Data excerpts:
__________

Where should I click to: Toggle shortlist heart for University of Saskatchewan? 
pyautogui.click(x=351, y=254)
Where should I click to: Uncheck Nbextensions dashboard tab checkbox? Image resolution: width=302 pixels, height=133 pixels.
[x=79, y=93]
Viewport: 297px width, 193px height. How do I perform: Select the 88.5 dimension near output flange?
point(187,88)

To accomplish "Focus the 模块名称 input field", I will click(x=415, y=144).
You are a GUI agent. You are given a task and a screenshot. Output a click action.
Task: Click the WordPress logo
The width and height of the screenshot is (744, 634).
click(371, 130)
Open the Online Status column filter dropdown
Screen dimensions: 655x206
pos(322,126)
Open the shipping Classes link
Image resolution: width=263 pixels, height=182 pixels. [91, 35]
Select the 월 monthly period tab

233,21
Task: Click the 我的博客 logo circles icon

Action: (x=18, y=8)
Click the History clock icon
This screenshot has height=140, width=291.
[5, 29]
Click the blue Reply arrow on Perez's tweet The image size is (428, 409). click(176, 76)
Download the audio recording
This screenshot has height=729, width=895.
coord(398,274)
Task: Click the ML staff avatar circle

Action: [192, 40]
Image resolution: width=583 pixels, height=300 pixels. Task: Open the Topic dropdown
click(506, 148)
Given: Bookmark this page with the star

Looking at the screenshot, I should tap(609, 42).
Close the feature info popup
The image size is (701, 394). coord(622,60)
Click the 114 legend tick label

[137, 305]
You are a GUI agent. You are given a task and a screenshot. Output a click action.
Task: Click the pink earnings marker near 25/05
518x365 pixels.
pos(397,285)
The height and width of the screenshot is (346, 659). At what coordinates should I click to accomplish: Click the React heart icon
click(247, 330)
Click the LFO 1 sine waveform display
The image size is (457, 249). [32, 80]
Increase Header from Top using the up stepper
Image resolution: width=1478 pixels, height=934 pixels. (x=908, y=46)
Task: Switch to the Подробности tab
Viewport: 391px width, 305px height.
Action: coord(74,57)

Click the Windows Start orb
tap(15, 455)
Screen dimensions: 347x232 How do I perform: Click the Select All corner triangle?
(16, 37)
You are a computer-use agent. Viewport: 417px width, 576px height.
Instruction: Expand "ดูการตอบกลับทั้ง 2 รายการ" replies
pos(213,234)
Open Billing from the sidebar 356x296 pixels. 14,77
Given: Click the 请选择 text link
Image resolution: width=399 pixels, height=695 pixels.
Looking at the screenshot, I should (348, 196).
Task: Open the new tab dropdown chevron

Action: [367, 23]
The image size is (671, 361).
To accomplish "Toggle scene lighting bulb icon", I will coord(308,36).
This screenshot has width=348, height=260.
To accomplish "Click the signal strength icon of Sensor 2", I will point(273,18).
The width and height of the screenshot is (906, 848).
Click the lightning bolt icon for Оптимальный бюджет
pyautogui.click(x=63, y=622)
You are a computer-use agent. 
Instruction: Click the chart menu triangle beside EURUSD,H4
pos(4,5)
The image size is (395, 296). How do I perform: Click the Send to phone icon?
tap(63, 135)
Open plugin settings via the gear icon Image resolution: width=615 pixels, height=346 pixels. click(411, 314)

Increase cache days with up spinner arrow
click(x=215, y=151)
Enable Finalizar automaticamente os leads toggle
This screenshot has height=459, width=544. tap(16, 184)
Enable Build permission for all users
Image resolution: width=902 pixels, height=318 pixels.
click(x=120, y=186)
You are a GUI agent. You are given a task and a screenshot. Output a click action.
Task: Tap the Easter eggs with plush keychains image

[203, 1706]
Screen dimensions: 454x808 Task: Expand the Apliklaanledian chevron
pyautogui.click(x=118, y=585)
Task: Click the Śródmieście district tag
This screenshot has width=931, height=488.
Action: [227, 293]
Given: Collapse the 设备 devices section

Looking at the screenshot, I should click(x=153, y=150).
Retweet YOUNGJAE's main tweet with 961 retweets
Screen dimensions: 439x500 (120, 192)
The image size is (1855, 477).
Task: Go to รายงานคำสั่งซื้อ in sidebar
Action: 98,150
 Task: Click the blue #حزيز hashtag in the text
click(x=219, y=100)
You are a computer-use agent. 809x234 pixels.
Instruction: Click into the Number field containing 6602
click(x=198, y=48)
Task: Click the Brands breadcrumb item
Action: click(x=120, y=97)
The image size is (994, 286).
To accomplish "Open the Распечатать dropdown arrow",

__________

Please retype every entry above exactly as it stands.

## EXERCISE ANSWER
Where should I click to: Toggle shortlist heart for University of Saskatchewan? 
pyautogui.click(x=351, y=254)
Where should I click to: Uncheck Nbextensions dashboard tab checkbox? Image resolution: width=302 pixels, height=133 pixels.
[x=79, y=93]
Viewport: 297px width, 193px height. How do I perform: Select the 88.5 dimension near output flange?
point(187,88)

To accomplish "Focus the 模块名称 input field", I will click(x=415, y=144).
You are a GUI agent. You are given a task and a screenshot. Output a click action.
Task: Click the WordPress logo
The width and height of the screenshot is (744, 634).
click(371, 130)
Open the Online Status column filter dropdown
Screen dimensions: 655x206
pos(322,126)
Open the shipping Classes link
Image resolution: width=263 pixels, height=182 pixels. [91, 35]
Select the 월 monthly period tab

233,21
Task: Click the 我的博客 logo circles icon

Action: (x=18, y=8)
Click the History clock icon
This screenshot has height=140, width=291.
[5, 29]
Click the blue Reply arrow on Perez's tweet The image size is (428, 409). click(176, 76)
Download the audio recording
This screenshot has height=729, width=895.
coord(398,274)
Task: Click the ML staff avatar circle

Action: [192, 40]
Image resolution: width=583 pixels, height=300 pixels. Task: Open the Topic dropdown
click(506, 148)
Given: Bookmark this page with the star

Looking at the screenshot, I should tap(609, 42).
Close the feature info popup
The image size is (701, 394). coord(622,60)
Click the 114 legend tick label

[137, 305]
You are a GUI agent. You are given a task and a screenshot. Output a click action.
Task: Click the pink earnings marker near 25/05
518x365 pixels.
pos(397,285)
The height and width of the screenshot is (346, 659). At what coordinates should I click to accomplish: Click the React heart icon
click(247, 330)
Click the LFO 1 sine waveform display
The image size is (457, 249). [32, 80]
Increase Header from Top using the up stepper
Image resolution: width=1478 pixels, height=934 pixels. (x=908, y=46)
Task: Switch to the Подробности tab
Viewport: 391px width, 305px height.
Action: coord(74,57)

Click the Windows Start orb
tap(15, 455)
Screen dimensions: 347x232 How do I perform: Click the Select All corner triangle?
(16, 37)
You are a computer-use agent. Viewport: 417px width, 576px height.
Instruction: Expand "ดูการตอบกลับทั้ง 2 รายการ" replies
pos(213,234)
Open Billing from the sidebar 356x296 pixels. 14,77
Given: Click the 请选择 text link
Image resolution: width=399 pixels, height=695 pixels.
Looking at the screenshot, I should (348, 196).
Task: Open the new tab dropdown chevron

Action: [367, 23]
The image size is (671, 361).
To accomplish "Toggle scene lighting bulb icon", I will coord(308,36).
This screenshot has width=348, height=260.
To accomplish "Click the signal strength icon of Sensor 2", I will point(273,18).
The width and height of the screenshot is (906, 848).
Click the lightning bolt icon for Оптимальный бюджет
pyautogui.click(x=63, y=622)
You are a computer-use agent. 
Instruction: Click the chart menu triangle beside EURUSD,H4
pos(4,5)
The image size is (395, 296). How do I perform: Click the Send to phone icon?
tap(63, 135)
Open plugin settings via the gear icon Image resolution: width=615 pixels, height=346 pixels. click(411, 314)

Increase cache days with up spinner arrow
click(x=215, y=151)
Enable Finalizar automaticamente os leads toggle
This screenshot has height=459, width=544. tap(16, 184)
Enable Build permission for all users
Image resolution: width=902 pixels, height=318 pixels.
click(x=120, y=186)
You are a GUI agent. You are given a task and a screenshot. Output a click action.
Task: Tap the Easter eggs with plush keychains image

[203, 1706]
Screen dimensions: 454x808 Task: Expand the Apliklaanledian chevron
pyautogui.click(x=118, y=585)
Task: Click the Śródmieście district tag
This screenshot has width=931, height=488.
Action: [227, 293]
Given: Collapse the 设备 devices section

Looking at the screenshot, I should click(x=153, y=150).
Retweet YOUNGJAE's main tweet with 961 retweets
Screen dimensions: 439x500 (120, 192)
The image size is (1855, 477).
Task: Go to รายงานคำสั่งซื้อ in sidebar
Action: 98,150
 Task: Click the blue #حزيز hashtag in the text
click(x=219, y=100)
You are a computer-use agent. 809x234 pixels.
Instruction: Click into the Number field containing 6602
click(x=198, y=48)
Task: Click the Brands breadcrumb item
Action: click(x=120, y=97)
The image size is (994, 286).
To accomplish "Open the Распечатать dropdown arrow",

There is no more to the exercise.